• **TASK REQUIREMENTS**:
Pull every line that includes the word "Politica" out of the data below and copy it.

(Collected data)

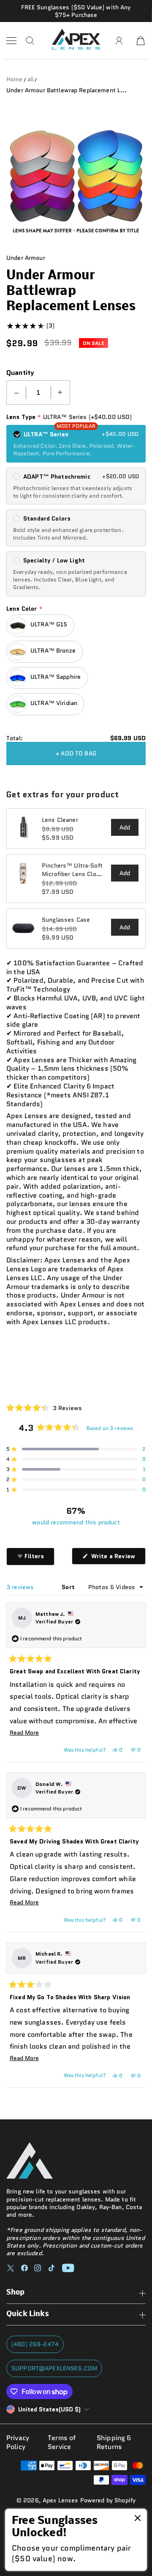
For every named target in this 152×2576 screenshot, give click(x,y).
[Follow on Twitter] (10, 2268)
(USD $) (49, 2409)
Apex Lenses (61, 2500)
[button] (44, 1407)
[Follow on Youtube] (68, 2268)
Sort (69, 1587)
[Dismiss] (137, 2518)
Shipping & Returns (114, 2443)
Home (14, 79)
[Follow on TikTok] (51, 2268)
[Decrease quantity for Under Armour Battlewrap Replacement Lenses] (16, 392)
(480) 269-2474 (35, 2344)
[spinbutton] (38, 392)
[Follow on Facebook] (24, 2268)
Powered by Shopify (108, 2500)
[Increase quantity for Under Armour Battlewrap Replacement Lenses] (60, 392)
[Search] (30, 41)
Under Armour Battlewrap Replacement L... (66, 90)
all (30, 79)
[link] (76, 2540)
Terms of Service (62, 2443)
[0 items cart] (141, 41)
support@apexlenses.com (54, 2368)
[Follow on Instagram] (37, 2268)
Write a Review (118, 1558)
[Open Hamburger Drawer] (11, 41)
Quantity (20, 373)
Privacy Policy (17, 2443)
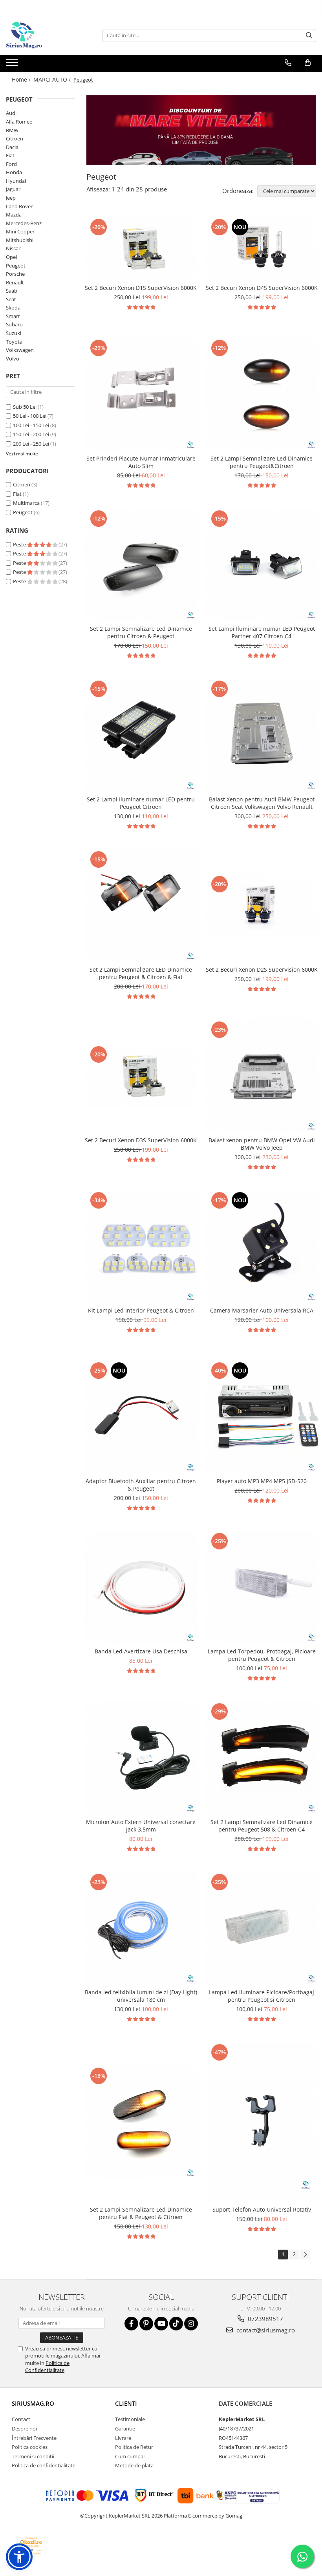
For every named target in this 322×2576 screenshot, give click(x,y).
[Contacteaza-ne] (288, 63)
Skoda (13, 307)
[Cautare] (309, 35)
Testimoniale (130, 2419)
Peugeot (16, 265)
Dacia (12, 147)
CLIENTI (126, 2403)
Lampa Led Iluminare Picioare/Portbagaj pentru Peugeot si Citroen (261, 1995)
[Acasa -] (45, 35)
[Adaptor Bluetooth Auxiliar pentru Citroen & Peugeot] (141, 1416)
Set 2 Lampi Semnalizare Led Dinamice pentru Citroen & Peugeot (141, 632)
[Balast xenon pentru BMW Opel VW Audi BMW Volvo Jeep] (261, 1075)
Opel (11, 256)
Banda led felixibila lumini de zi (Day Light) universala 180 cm (141, 1995)
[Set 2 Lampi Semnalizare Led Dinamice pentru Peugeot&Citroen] (261, 394)
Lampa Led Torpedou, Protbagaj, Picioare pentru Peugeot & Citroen (262, 1655)
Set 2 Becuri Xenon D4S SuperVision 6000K (262, 287)
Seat (11, 299)
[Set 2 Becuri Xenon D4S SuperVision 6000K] (261, 248)
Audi (11, 113)
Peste (20, 544)
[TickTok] (176, 2323)
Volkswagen (20, 349)
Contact (21, 2419)
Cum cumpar (130, 2456)
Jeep (11, 197)
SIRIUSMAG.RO (33, 2403)
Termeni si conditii (33, 2456)
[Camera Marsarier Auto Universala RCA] (261, 1246)
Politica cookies (30, 2446)
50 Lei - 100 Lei (29, 415)
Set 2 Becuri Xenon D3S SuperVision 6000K (141, 1140)
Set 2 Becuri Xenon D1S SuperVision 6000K (141, 287)
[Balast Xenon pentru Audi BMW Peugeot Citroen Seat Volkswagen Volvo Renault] (261, 735)
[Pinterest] (146, 2323)
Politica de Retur (134, 2446)
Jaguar (13, 189)
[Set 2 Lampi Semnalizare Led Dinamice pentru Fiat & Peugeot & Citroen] (141, 2122)
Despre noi (24, 2428)
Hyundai (16, 180)
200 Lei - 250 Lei (31, 443)
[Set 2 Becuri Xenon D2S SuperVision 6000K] (261, 906)
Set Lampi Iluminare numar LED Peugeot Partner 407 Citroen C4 (262, 632)
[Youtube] (161, 2323)
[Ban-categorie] (201, 130)
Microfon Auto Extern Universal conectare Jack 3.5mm (141, 1825)
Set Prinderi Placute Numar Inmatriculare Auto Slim (141, 462)
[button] (19, 2556)
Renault (15, 282)
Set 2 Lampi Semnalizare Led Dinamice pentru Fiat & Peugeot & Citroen (141, 2213)
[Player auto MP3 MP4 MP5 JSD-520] (261, 1416)
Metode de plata (134, 2465)
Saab (11, 290)
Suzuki (13, 333)
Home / (22, 79)
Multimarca (26, 502)
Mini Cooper (20, 231)
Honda (14, 172)
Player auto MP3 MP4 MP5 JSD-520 (262, 1481)
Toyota (14, 341)
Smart (13, 316)
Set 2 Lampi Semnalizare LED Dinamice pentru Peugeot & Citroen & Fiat (141, 973)
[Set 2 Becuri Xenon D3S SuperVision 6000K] (141, 1076)
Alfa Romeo (19, 121)
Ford (11, 163)
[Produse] (13, 65)
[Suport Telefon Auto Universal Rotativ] (261, 2122)
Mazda (14, 214)
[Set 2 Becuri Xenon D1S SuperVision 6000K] (141, 248)
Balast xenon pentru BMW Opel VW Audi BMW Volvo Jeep (262, 1143)
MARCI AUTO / (52, 79)
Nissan (14, 248)
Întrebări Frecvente (34, 2437)
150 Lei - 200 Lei (31, 434)
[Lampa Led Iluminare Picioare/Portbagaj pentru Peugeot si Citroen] (261, 1928)
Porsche (15, 273)
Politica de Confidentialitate (47, 2366)
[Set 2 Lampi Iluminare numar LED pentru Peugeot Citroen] (141, 735)
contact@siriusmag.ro (265, 2330)
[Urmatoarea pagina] (305, 2254)
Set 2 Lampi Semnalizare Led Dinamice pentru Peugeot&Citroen (261, 462)
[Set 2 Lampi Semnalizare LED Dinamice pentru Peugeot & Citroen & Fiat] (141, 905)
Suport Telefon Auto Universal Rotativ (261, 2209)
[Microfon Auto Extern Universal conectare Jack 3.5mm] (141, 1757)
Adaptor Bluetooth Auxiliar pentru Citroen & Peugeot (141, 1484)
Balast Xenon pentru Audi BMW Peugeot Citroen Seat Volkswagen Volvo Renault (262, 803)
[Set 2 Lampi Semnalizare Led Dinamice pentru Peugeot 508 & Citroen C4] (261, 1757)
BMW (12, 130)
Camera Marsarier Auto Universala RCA (261, 1310)
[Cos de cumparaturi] (307, 63)
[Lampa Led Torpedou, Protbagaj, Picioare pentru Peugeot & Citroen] (261, 1587)
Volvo (12, 358)
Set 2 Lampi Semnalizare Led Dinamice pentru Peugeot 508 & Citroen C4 (261, 1825)
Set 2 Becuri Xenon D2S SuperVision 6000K (262, 969)
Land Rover (19, 206)
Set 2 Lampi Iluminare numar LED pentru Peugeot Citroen (141, 803)
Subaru (14, 324)
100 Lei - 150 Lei (31, 425)
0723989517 (264, 2319)
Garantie (125, 2428)
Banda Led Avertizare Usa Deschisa (141, 1651)
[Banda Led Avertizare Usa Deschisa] (141, 1587)
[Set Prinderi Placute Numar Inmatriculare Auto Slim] (141, 394)
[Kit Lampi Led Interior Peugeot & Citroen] (141, 1246)
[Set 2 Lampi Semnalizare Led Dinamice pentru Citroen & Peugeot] (141, 564)
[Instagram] (191, 2323)
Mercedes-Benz (24, 223)
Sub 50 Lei (25, 406)
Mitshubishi (19, 240)
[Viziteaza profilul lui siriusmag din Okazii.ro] (31, 2545)
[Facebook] (131, 2323)
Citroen (14, 138)
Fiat (10, 155)
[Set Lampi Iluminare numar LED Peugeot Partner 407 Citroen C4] (261, 564)
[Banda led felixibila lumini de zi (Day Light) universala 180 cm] (141, 1928)
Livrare (123, 2437)
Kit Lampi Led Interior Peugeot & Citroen (141, 1310)
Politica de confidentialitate (43, 2465)
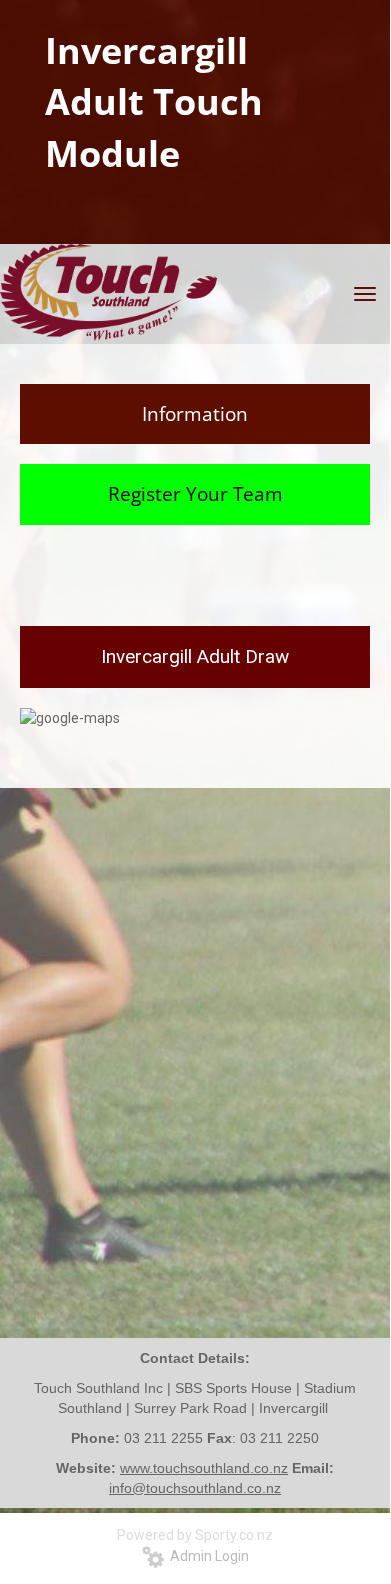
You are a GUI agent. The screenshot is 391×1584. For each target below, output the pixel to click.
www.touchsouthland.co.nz (204, 1468)
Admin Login (206, 1556)
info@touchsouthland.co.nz (195, 1488)
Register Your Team (195, 494)
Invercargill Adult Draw (195, 656)
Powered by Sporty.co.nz (195, 1535)
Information (195, 414)
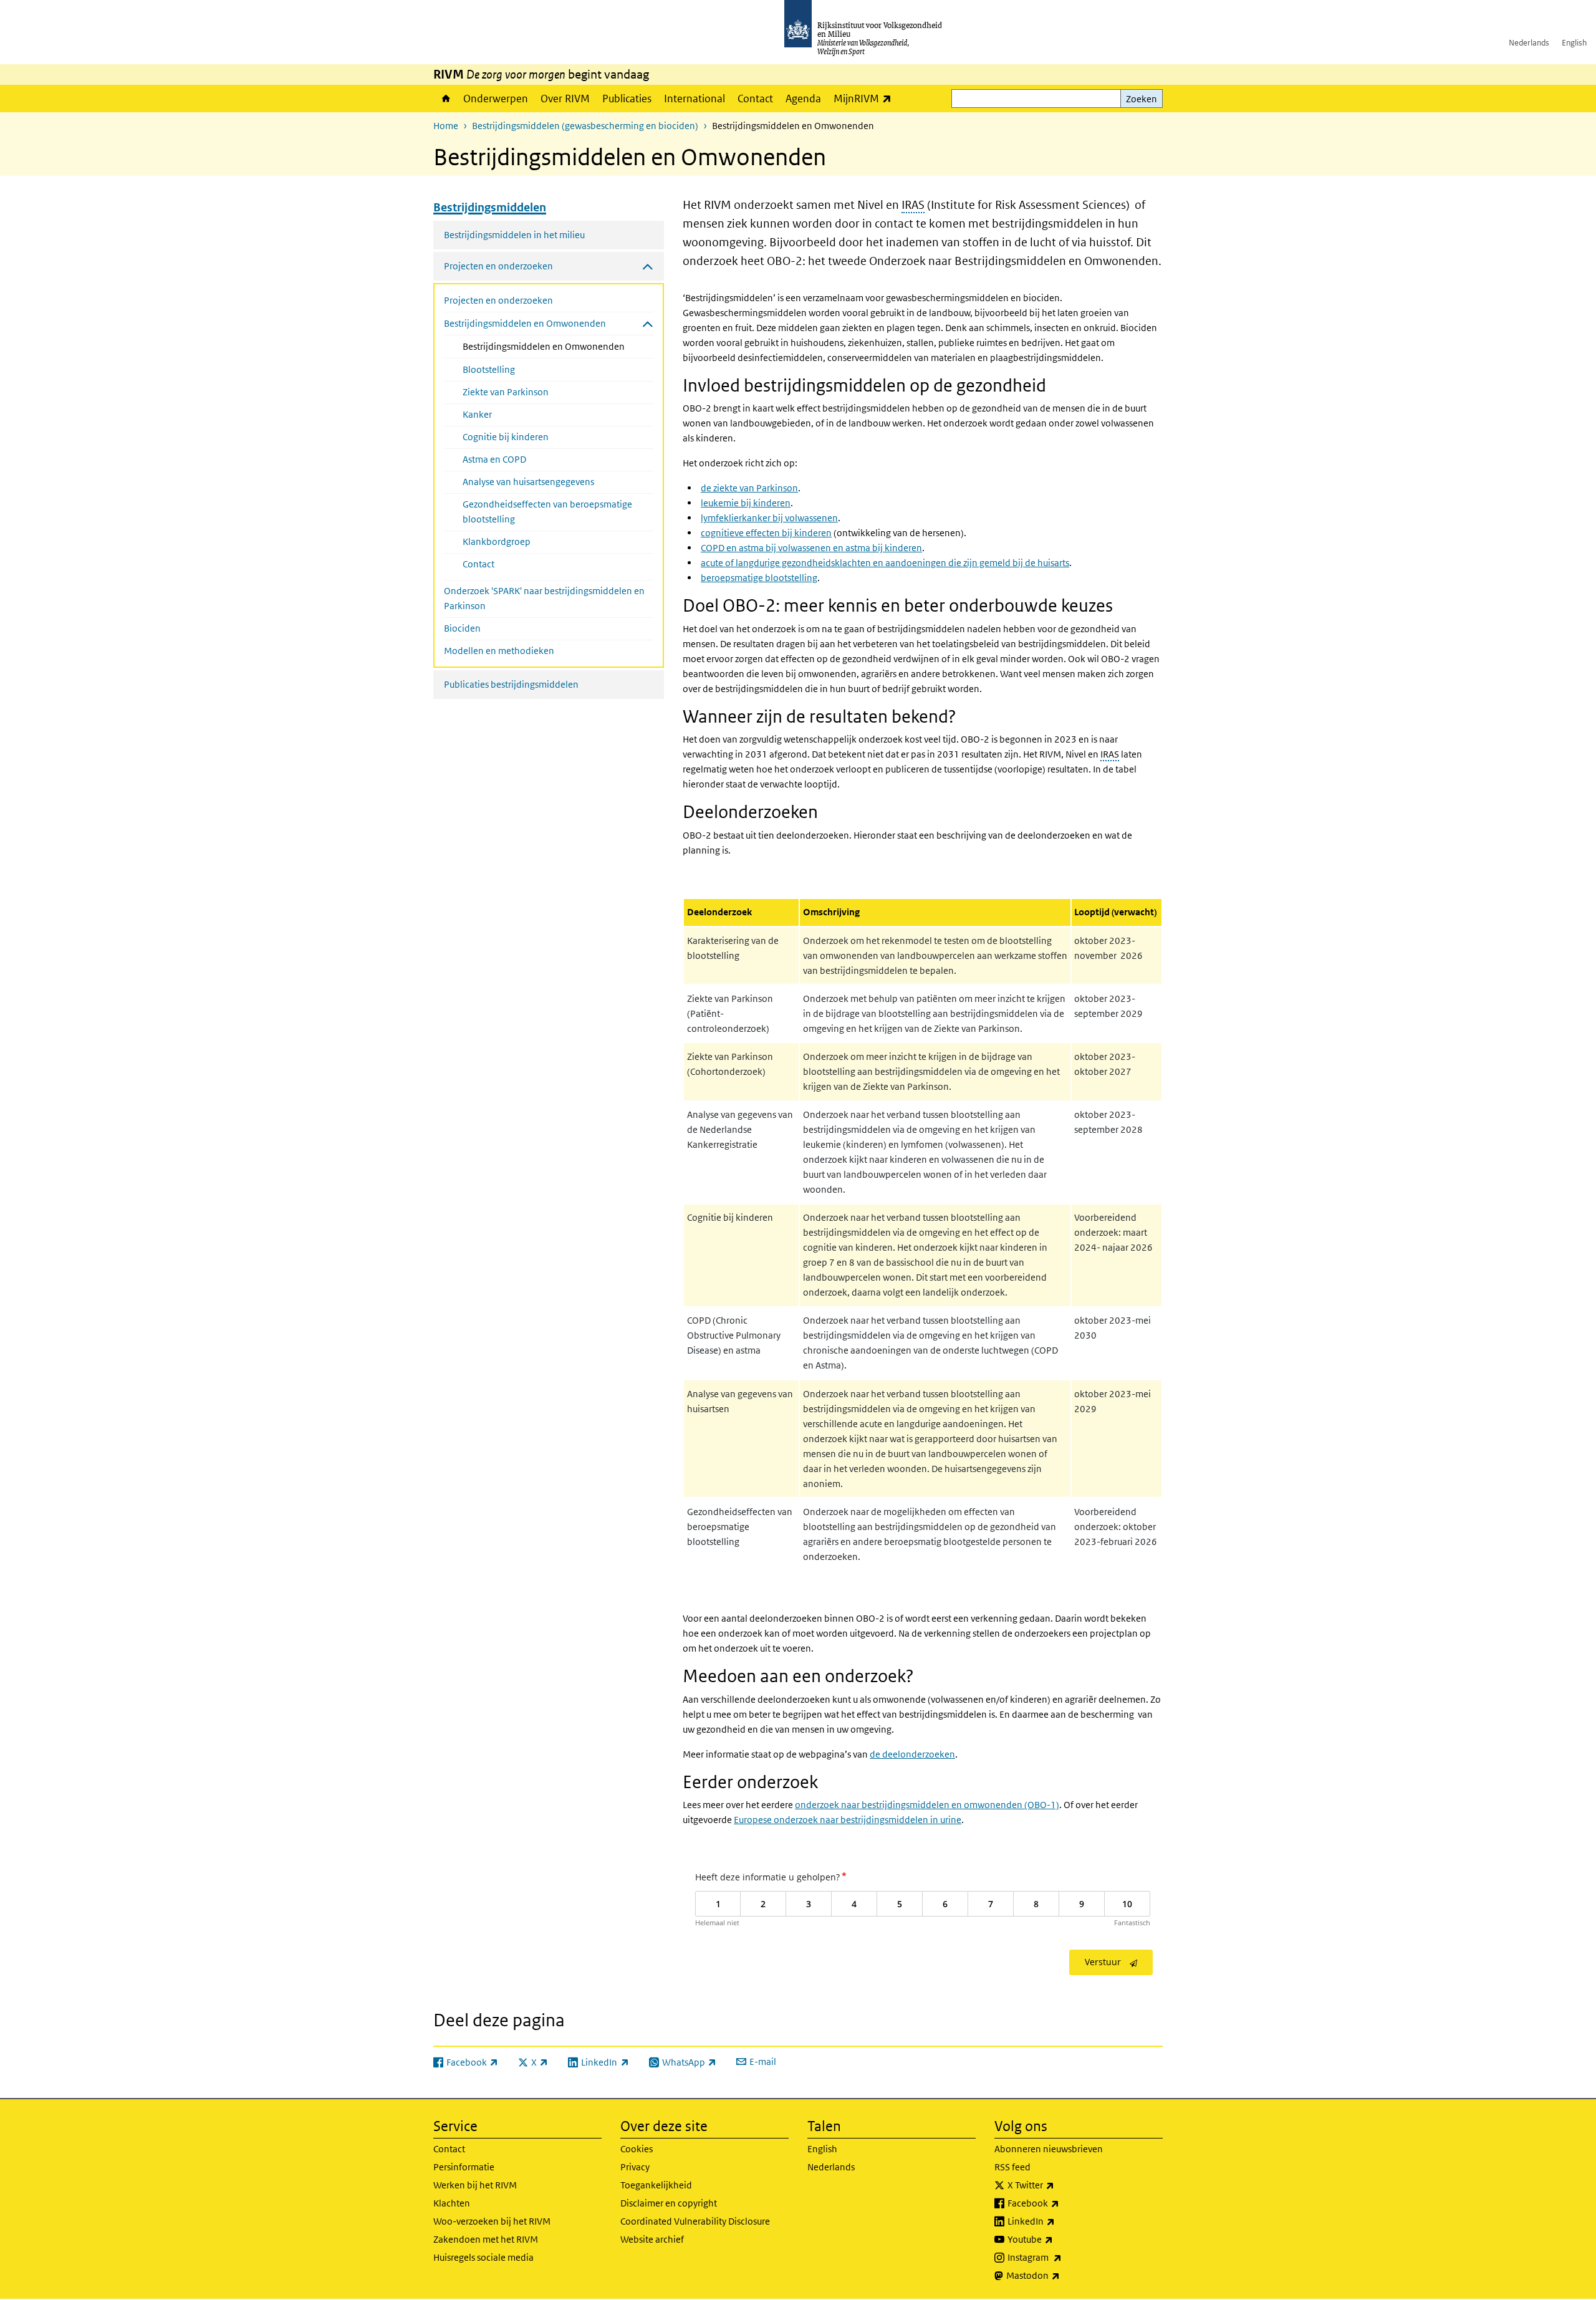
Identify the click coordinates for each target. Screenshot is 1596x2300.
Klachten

• **RESPONSE BOX**:
Politica cookies (30, 2446)
Politica de Retur (134, 2446)
Politica de Confidentialitate (47, 2366)
Politica de confidentialitate (43, 2465)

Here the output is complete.